One went from California to London; the other, from London to California. No passports were involved. But the two museums where the paintings are housed — the Huntington Art Museum near Los Angeles, and London's National Gallery — are welcoming visitors to see these masterpieces.
The best known is a portrait of a rosy-cheeked fellow, maybe 15 years old, in a blue satiny suit with matching blue bows on his shoes.
A British fellow, he'd spent a century in the Huntington, near Pasadena, Calif. When he first left London back in 1921, 90,000 people came to say goodbye. Some wept. Still, he's had a good run at the Huntington, the star of the museum.
"It's the one thing everybody wants to see," says the Huntington's director, Christina Nielsen. And maybe take home images of him, for souvenirs. "There are lamps, pepper grinders, ashtrays," she says.

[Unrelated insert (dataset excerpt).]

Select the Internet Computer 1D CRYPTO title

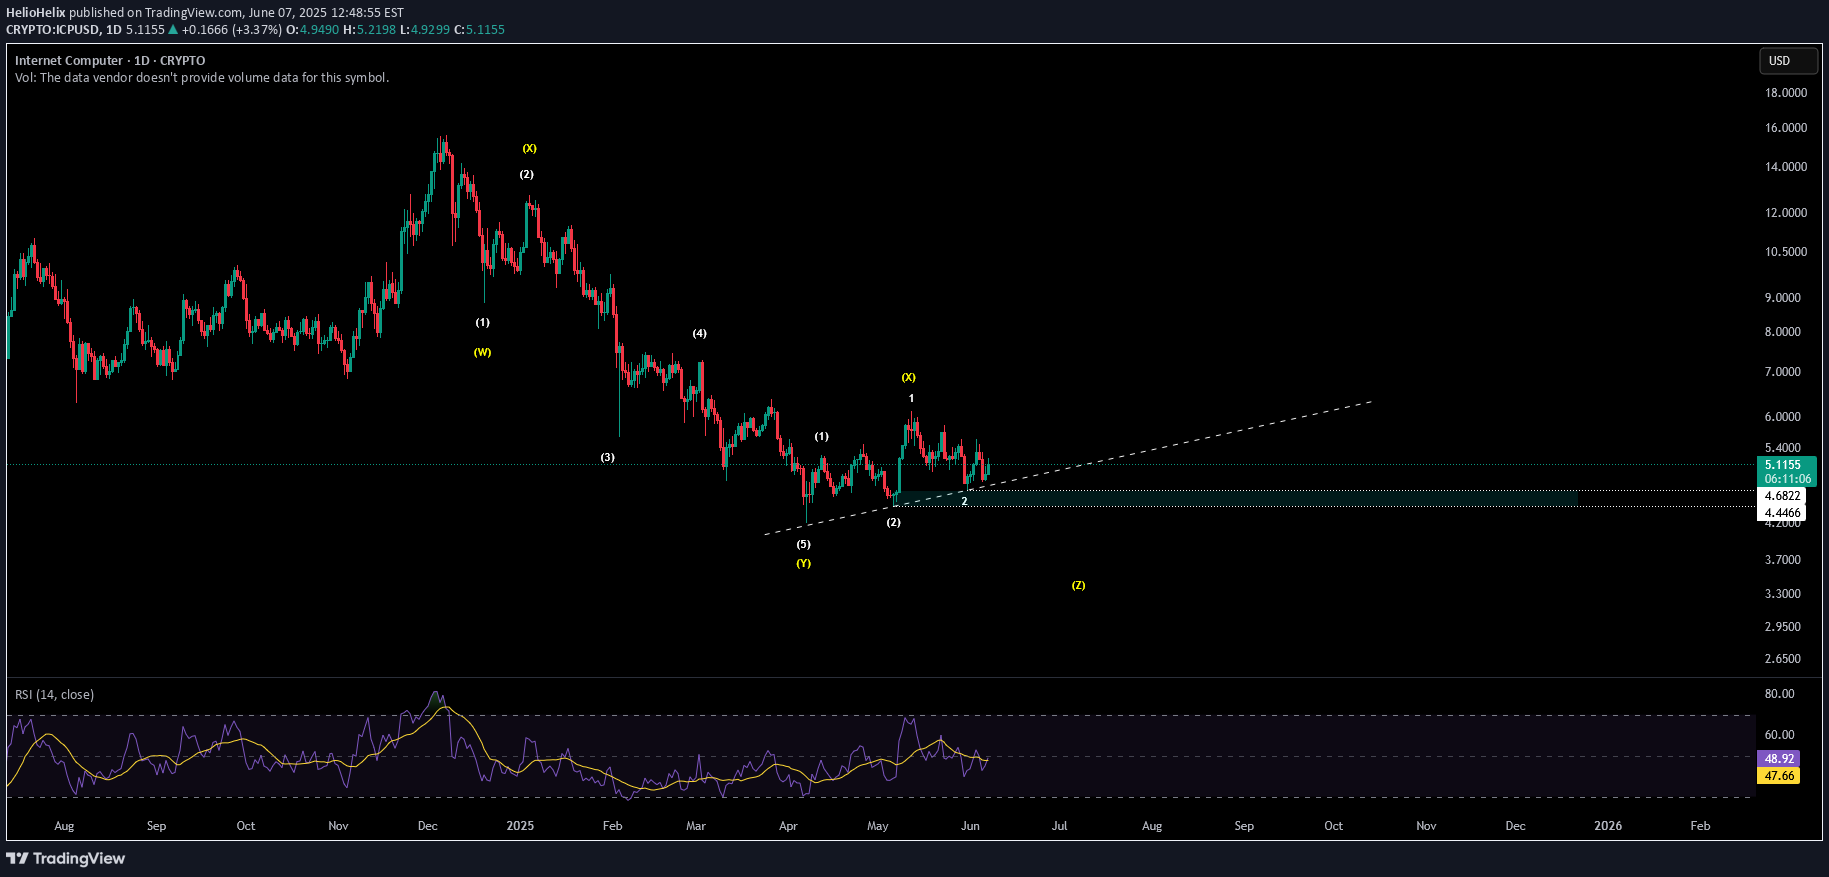[110, 61]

Thomas Gainsborough's 1770 painting has been reproduced on all kinds of tchotchkes. And why not? The kid's adorable, and getting a nice welcome back in England. "Blue Boy, right now, is wowing London audiences," according to Nielsen. Meanwhile the National Gallery in London loaned the Huntington one of their most popular 18th century paintings: Joseph Wright of Derby's massive 1768 work, An Experiment on a Bird in the Air Pump.
A mad "scientist" — probably a traveling lecturer — with a flowing red robe and glowing long, white hair holds up a big glass bubble. There's a beautiful white bird inside the bubble. A lid makes the bubble airtight. The experimenter turns the crank on a vacuum pump that's attached to the jar — stay with me. He pumps out the air. The bird looks distressed.

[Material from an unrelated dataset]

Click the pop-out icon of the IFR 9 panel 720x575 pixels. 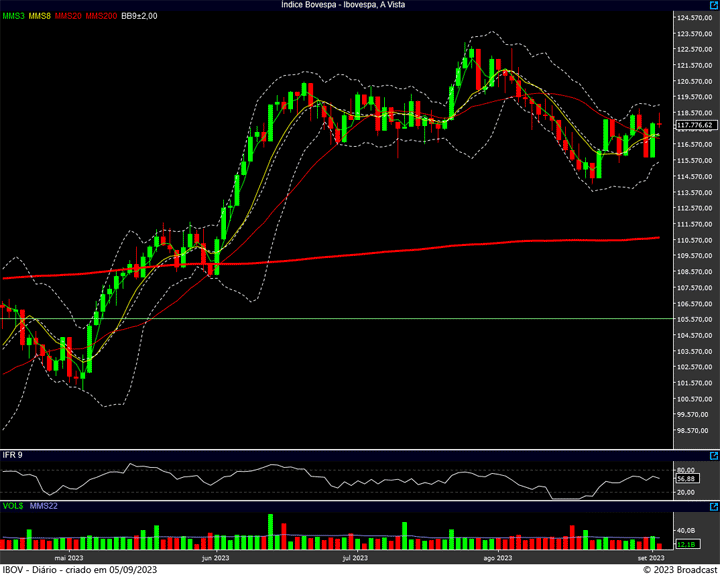click(713, 456)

"The poor cockatoo is unable to breathe!" exclaims Melinda McCurdy, the Huntington's curator of British art. "And if air is not let back into the jar soon, that bird will, unfortunately, die," she giggles.
What's so funny? Two little girls at the lecturer's round wooden table are horrified! One covers her face, can't look. Their grandfather tries to comfort them. Curators point out that Charles Darwin's grandpa is also there; he's watching along with other science fans. A young couple, though, just looks at one another. "They're really not paying attention to the scientific experiment" says McCurdy. Of course not! They're in love.

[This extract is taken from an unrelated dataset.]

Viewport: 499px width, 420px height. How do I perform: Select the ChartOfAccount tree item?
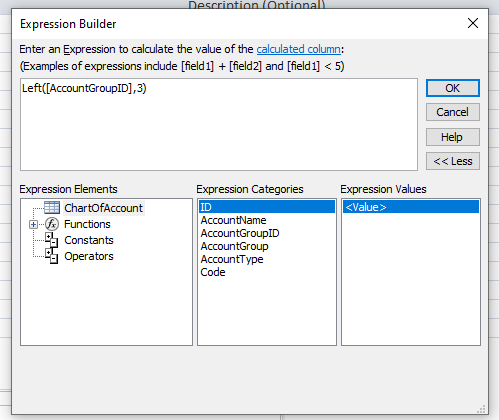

The most interested of the 10 observers, in a green jacket, holds a big watch. He knows how long it will take before the bird asphyxiates.
"I'm hoping that he's gonna watch his watch and say, 'time to let the air back in,'" McCurdy says, giggling again.
Well, that would be a relief, tortuous as it appears. But what's going on? What's the red-robed fellow and his audience doing?
It's a scientific experiment. They're studying the nature of air: what it does, what depends on it. 1768 was the Enlightenment, a time of empirical observation, experimentation, technology — and showbiz. The old man isn't a real scientist. He and others like him are showmen, entertainers.
"These guys would travel around and give demonstrations in peoples houses," McCurdy explains. That's how they earned their livings. So the cockatoo couldn't die; they were expensive. The pseudo-scientist could lose money replacing them. Thus the watch, the release, the bird back in the big air-filled bubble.
And Brits bought their own air pumps to do their own experiments — instruction booklets included. (I mean, there was no Real Housewives in 1768!) This was real entertainment, back then.
"And if you notice the lecturer is looking straight out at the audience," McCurdy points out. "He's the only one making eye contact with us. It's almost as if he's asking us, 'should I let the air back in?'"
Yes! Let in the air! And then thank Joseph Wright of Derby for capturing the scene in his masterpiece — on display now at California's Huntington Art Museum.